Sleep was elusive. I felt my headache acutely, and the other two, who had been arguing about not feeling the altitude, clearly were susceptible, especially Jacob. I barely slept and tried to decide whether or not to continue on in the morning (or rather, night, as Felix had informed us that we would be waking up at one AM).
Without Jacob, David and I could each rope up with one guide. I was very pleased to get Felix, with whom I had developed a rapport. As we started up, it was extremely dark—we even lacked starlight, which couldn’t penetrate through the clouds. The two pairs hiked close to each other, headlamps all on. I found it very difficult lacking a sense of how far we needed to travel. I only knew that we had about 700 meters of vertical ascent remaining.
We were on glacier now, and from time to time, Felix would point out crevasses to the right or left. Some were small, while others gaped. One was named “the hotel.” The hiking wasn’t particularly interesting, just plodding along our route, known as the “auto-pista” due to its well-traveled, wide treadway. Below us, we could see a few lights from climbers who had started from the other refugio. Every now and then we would stop for a bit of water and banter. I ate a Snickers bar or two and hoped the tube of my Camelpak wouldn’t freeze (it did, eventually, much to my chagrin, but I at least had a wide-necked Nalgene).
The clouds did eventually clear, and I began to get a sense of the large ridges around us. After a couple hours, I began to tire. My steps were harder, and I took longer breaks. Felix, however, seemed not to feel the altitude at all. I never saw him eat or drink anything during the climb save for coca leaves. Luis had a sip of my water, and that was all. I, in contrast, was constantly thirsty.
Then Felix told me we were just below the summit. We climbed a final, steeper pitch, and then to my surprise, we stood atop a knife edge (the Polish Ridge, named for someone who fell off of it). There were serious drops on both sides, not quite vertical, but in the realm of 60-70 degrees. One side, I believe, was Huayna Potosi’s south face, which is a couple of thousand feet long. A small path ran to the official summit, a couple hundred yards away. Several other climbers and their guides were pushing past me to move toward the summit. At this point, I decided I had gone far enough, much to Felix’s disappointment. However, he obeyed my request to stop, and I sat, panting, soaking in the altitude and the sense of the void next to me. It was still dark, but the eastern sky was just beginning to lighten.

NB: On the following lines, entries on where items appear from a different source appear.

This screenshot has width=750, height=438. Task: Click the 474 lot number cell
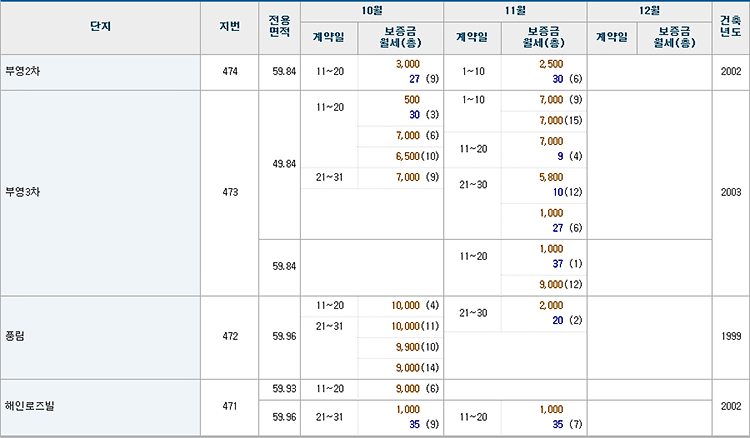click(230, 72)
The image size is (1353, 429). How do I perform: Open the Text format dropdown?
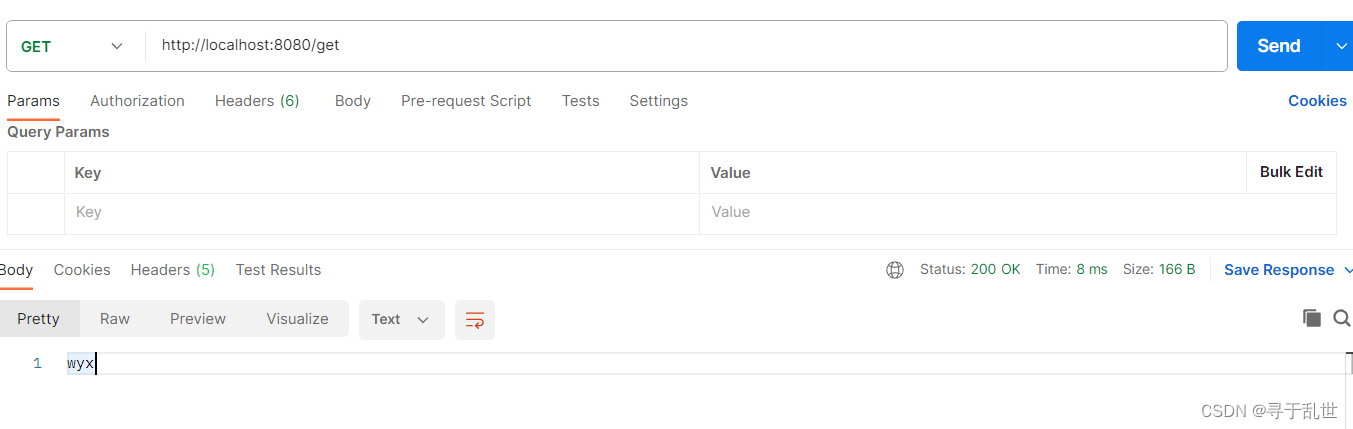click(401, 320)
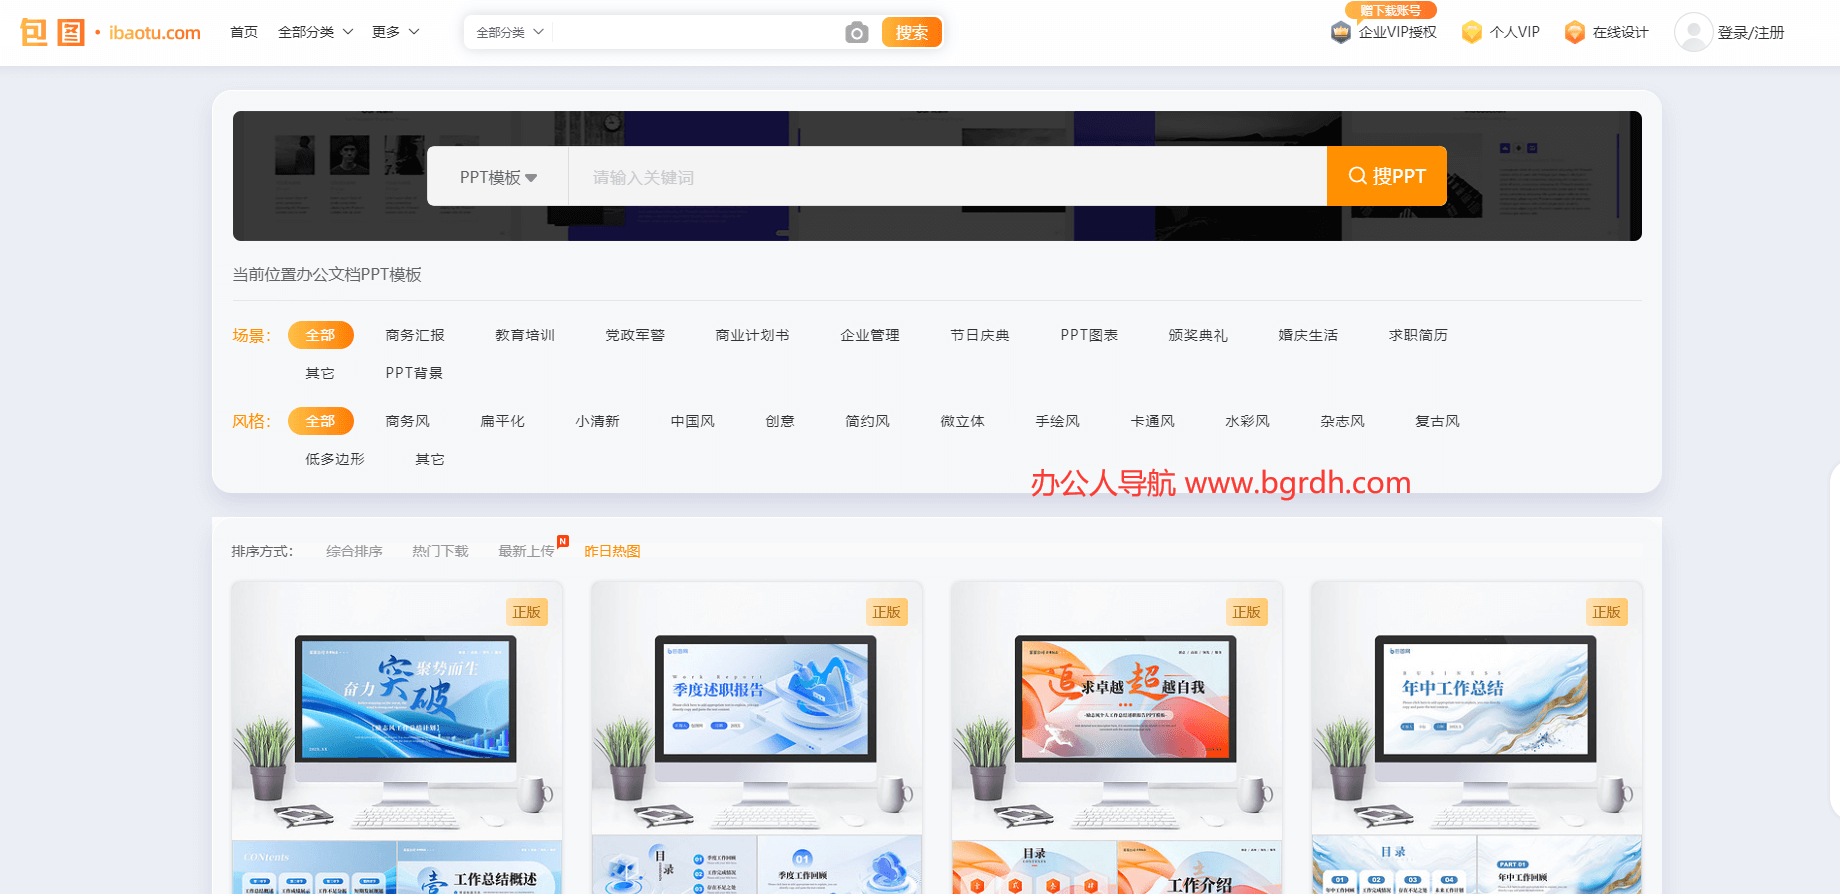Choose the 商务风 style filter

(x=407, y=421)
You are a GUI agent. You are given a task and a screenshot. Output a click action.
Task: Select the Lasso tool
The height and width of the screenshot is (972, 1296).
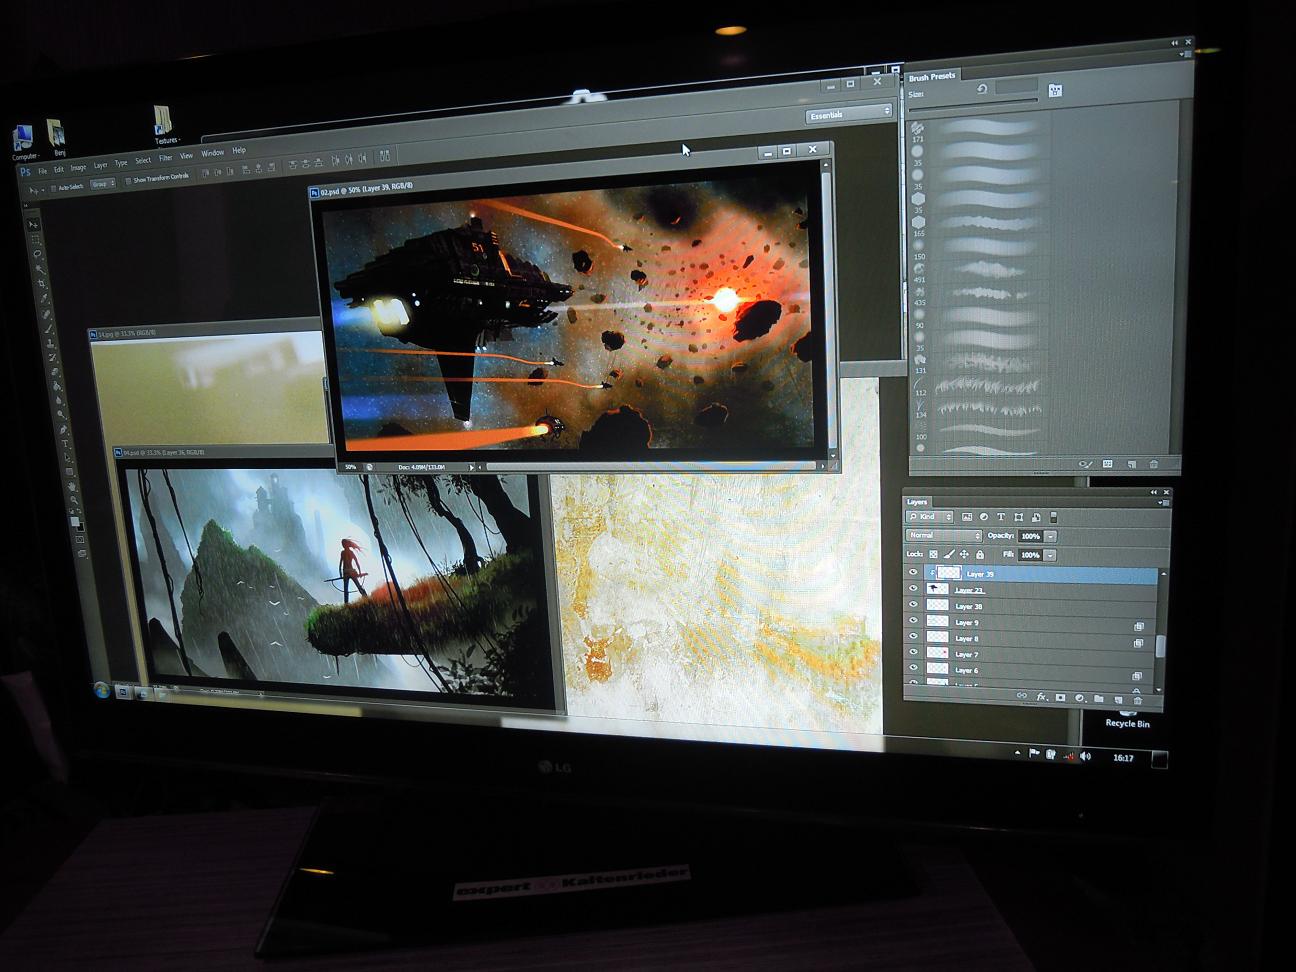[x=38, y=255]

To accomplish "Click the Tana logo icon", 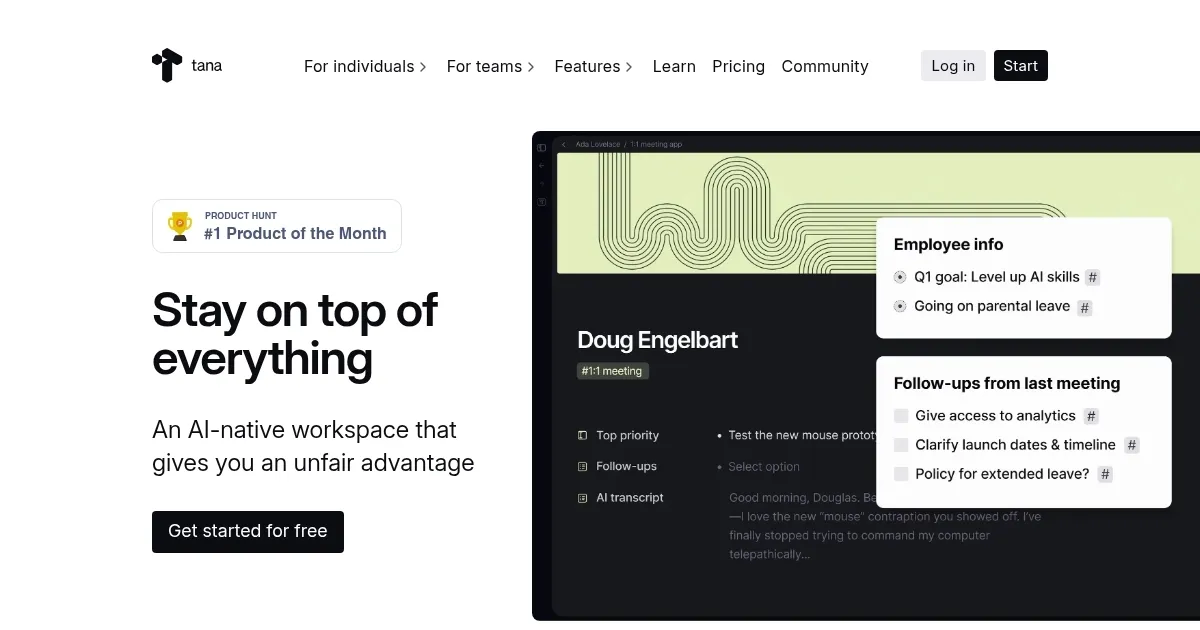I will point(167,65).
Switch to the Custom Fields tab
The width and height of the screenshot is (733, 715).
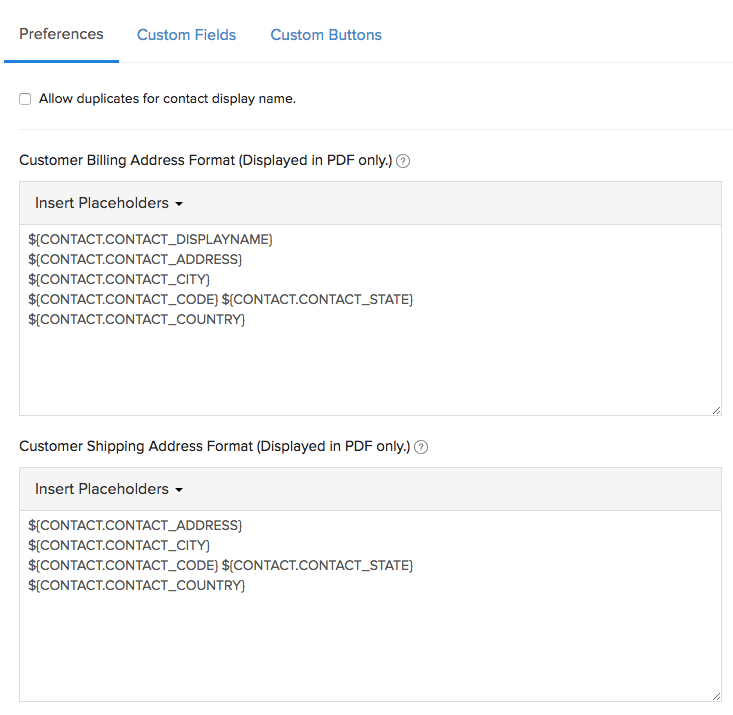click(186, 35)
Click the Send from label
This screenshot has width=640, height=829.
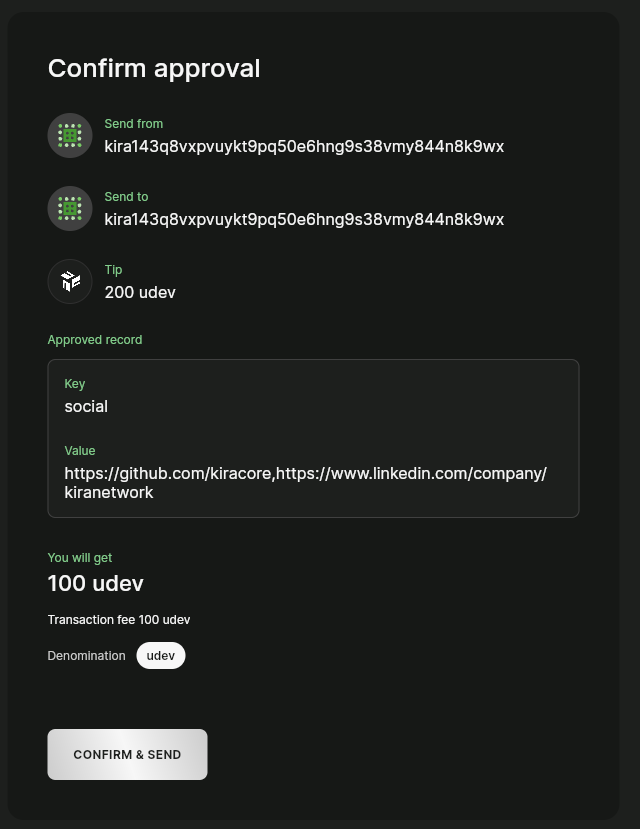[x=134, y=124]
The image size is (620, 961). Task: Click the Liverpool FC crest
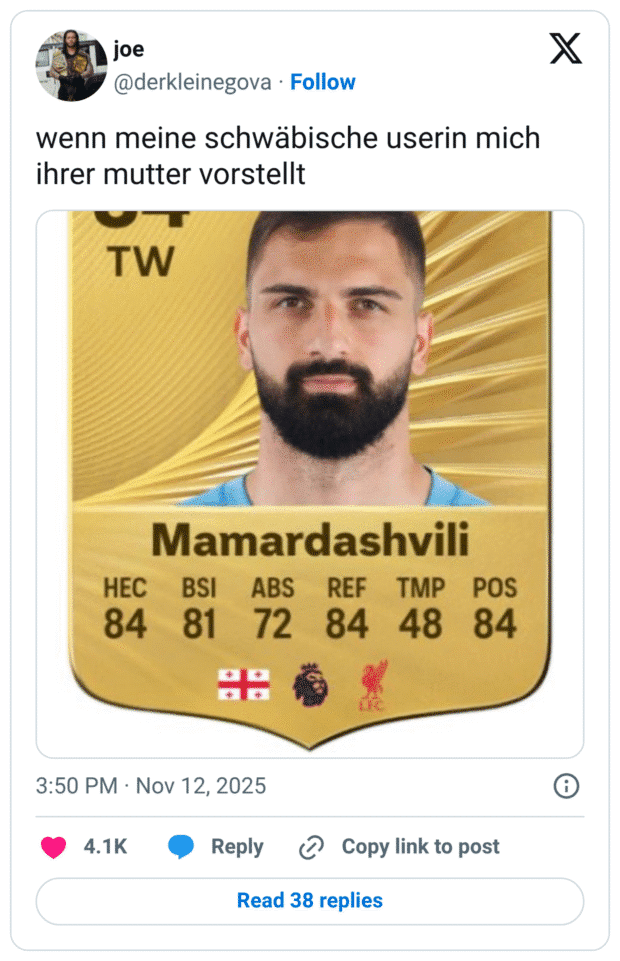pyautogui.click(x=373, y=685)
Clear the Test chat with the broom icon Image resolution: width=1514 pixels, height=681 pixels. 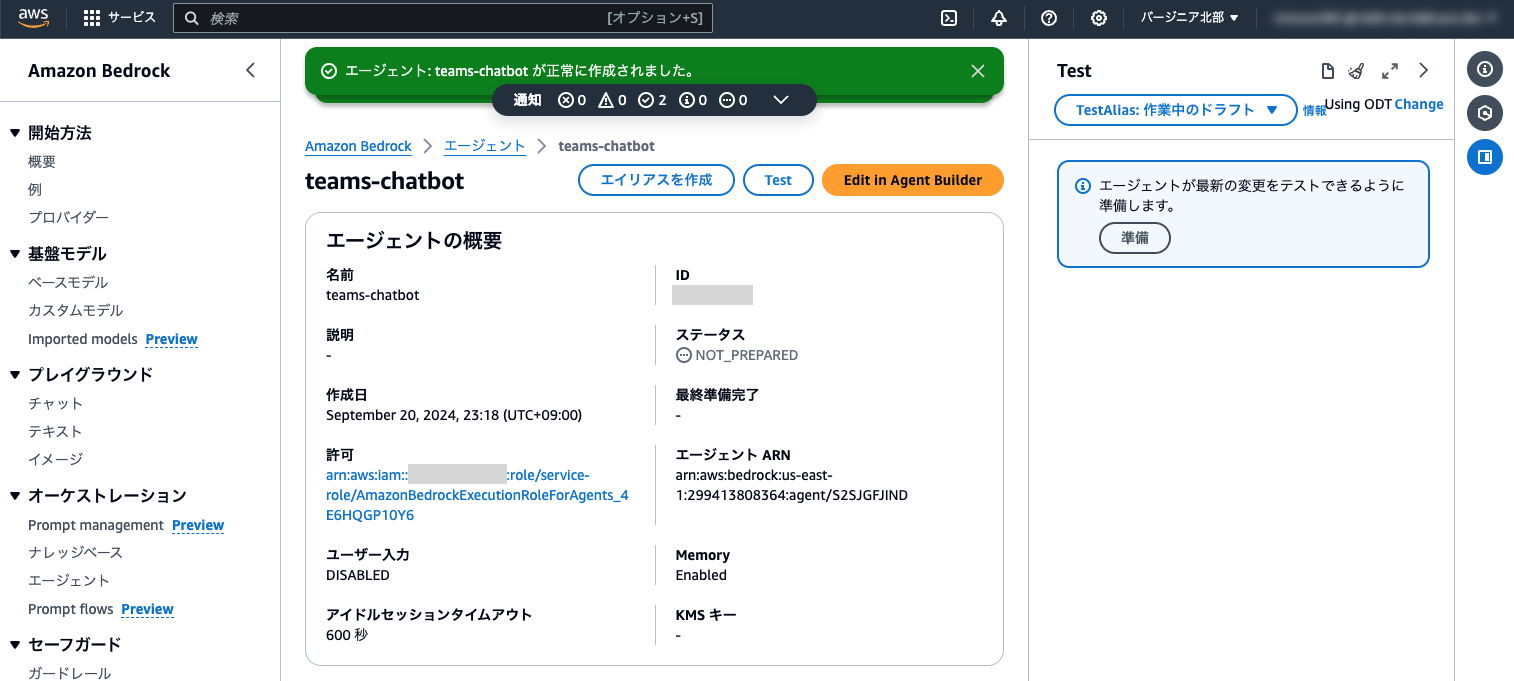coord(1357,70)
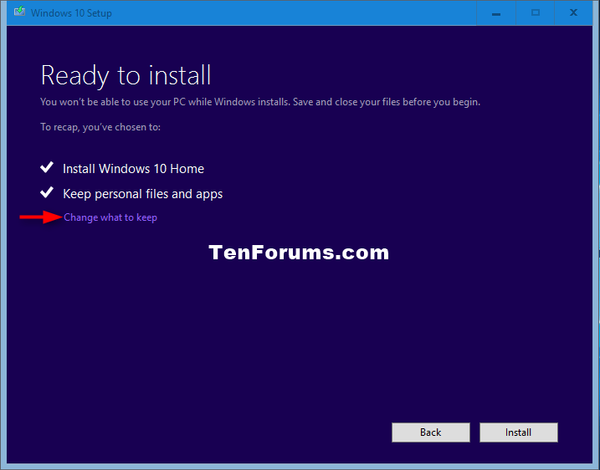The height and width of the screenshot is (470, 600).
Task: Click the blue window border below the dialog
Action: tap(300, 465)
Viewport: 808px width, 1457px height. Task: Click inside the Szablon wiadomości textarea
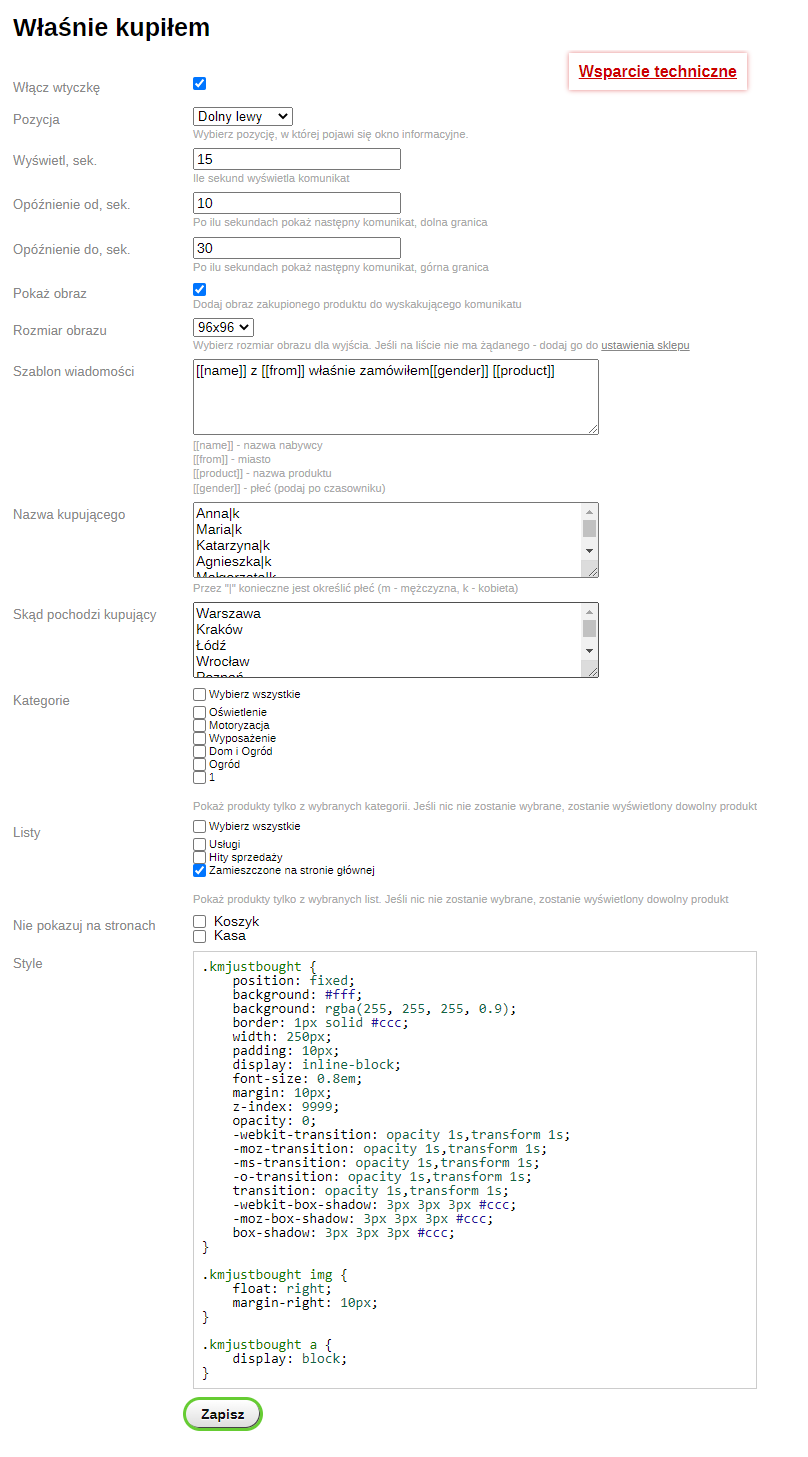click(x=395, y=397)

David and his guide made it down about twenty minutes later. Meanwhile, I packed up my gear, knowing that while he and Jacob got their things together, I would have plenty of time to gaze around at the surrounding peaks. We eventually got going, Felix and Luis anxious to get down to meet their new clients, and David falling rather quickly behind. His bag was poorly packed, but he was so tired, he didn’t care. When we stopped to take off our crampons, Felix simply shouldered his pack so that we could descend more quickly.